• _Extracted text_
※
Long Beach, California - Film and Television

Film and Television

Balboa Amusement Producing Company, also known as Balboa Studios, was located at Sixth Street and Alamitos Avenue; they used 11 acres (45,000 m2) on Signal Hill for outdoor locations. Silent film stars who lived in Long Beach included Fatty Arbuckle and Theda Bara. The 1917 film Cleopatra, starring Theda Bara, was filmed at the Dominguez Slough just west of Long Beach, and Moses parted the Red Sea for Cecil B. DeMille's 1923 version of The Ten Commandments on the flat seashore of Seal Beach, southeast of Long Beach. Long Beach was the famous location of Paramount newsreel footage of the 1933 Long Beach earthquake, out-takes from the W.C. Fields featurette International House (1933 film) was possibly the first earthquake to be captured in action on film.

Because of its proximity to LA-area studios and its variety of locations, today Long Beach is regularly used for movies, television shows, and advertisements. The city has filled in for locations across the nation and around the globe. One advantage for Long Beach is that the film industry uses a zone that extends 30 miles (48 km) from Beverly Blvd. and La Cienega Blvd. in the West Hollywood area. It is cheaper to film within that zone, so Long Beach and other South Bay cities often stand in for areas of Orange County (such as for The O.C. TV show) because almost all of Orange County is outside of the zone.
※
• _Supplied material_
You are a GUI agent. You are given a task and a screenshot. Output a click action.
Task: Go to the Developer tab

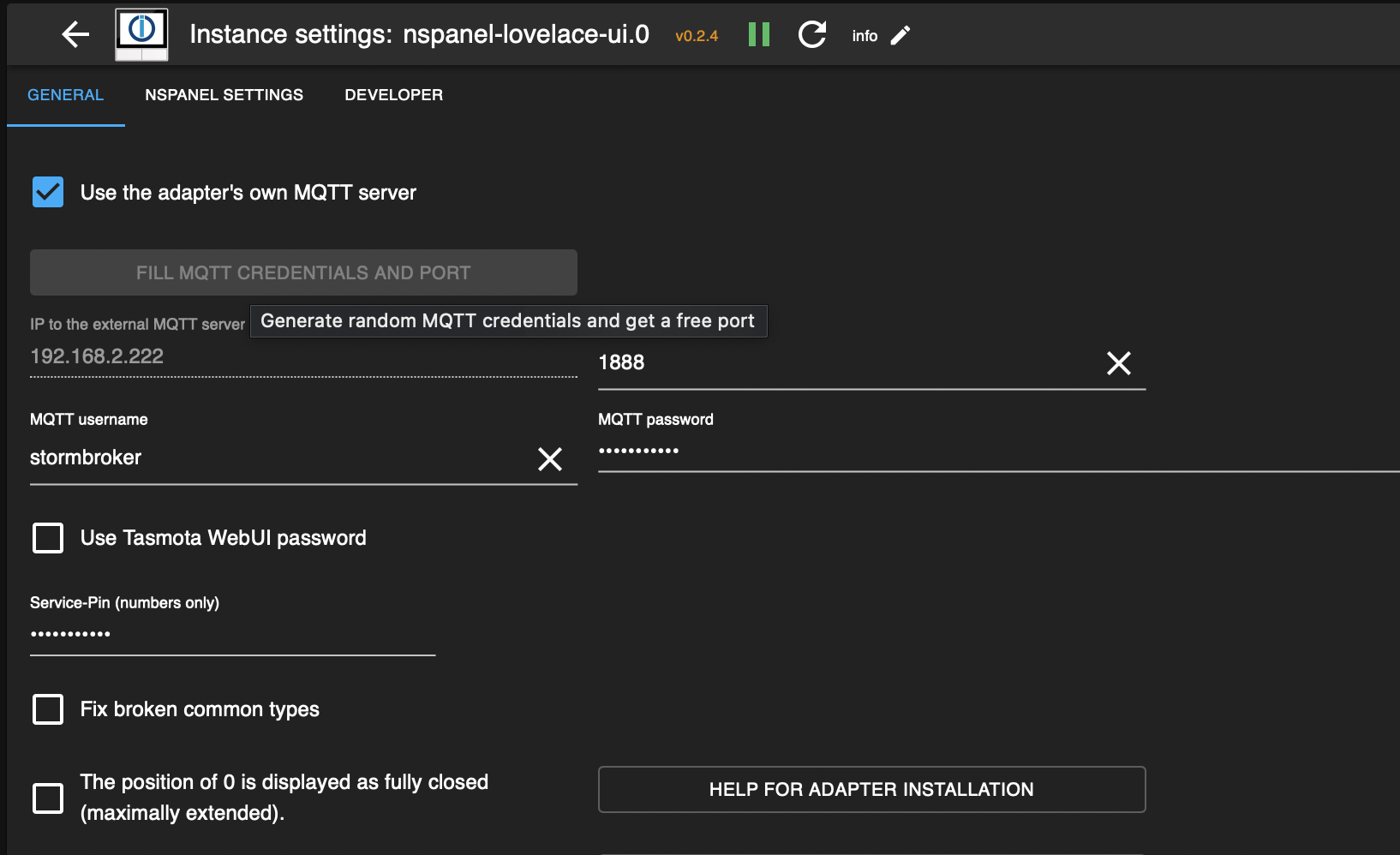(393, 95)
※
• _Your tasks_
[1] In the text on Long Beach film and television, where was the Balboa Amusement Producing Company located?
[2] Rewrite the paragraph beginning "Because of its proximity to LA-area studios" from the text on Long Beach film and television as a brief bulleted list that keeps its main facts.
The material is separate from the text on Long Beach film and television.

• _Results for each task_
[1] It was located at Sixth Street and Alamitos Avenue.

[2]
- Long Beach is near LA-area studios and offers varied locations, so it is regularly used for movies, television shows, and advertisements.
- The city has stood in for places across the nation and around the globe.
- The film industry uses a zone extending 30 miles (48 km) from Beverly Blvd. and La Cienega Blvd. in West Hollywood, and filming within it is cheaper.
- Almost all of Orange County lies outside that zone, so Long Beach and other South Bay cities often stand in for Orange County locations, as for The O.C. TV show.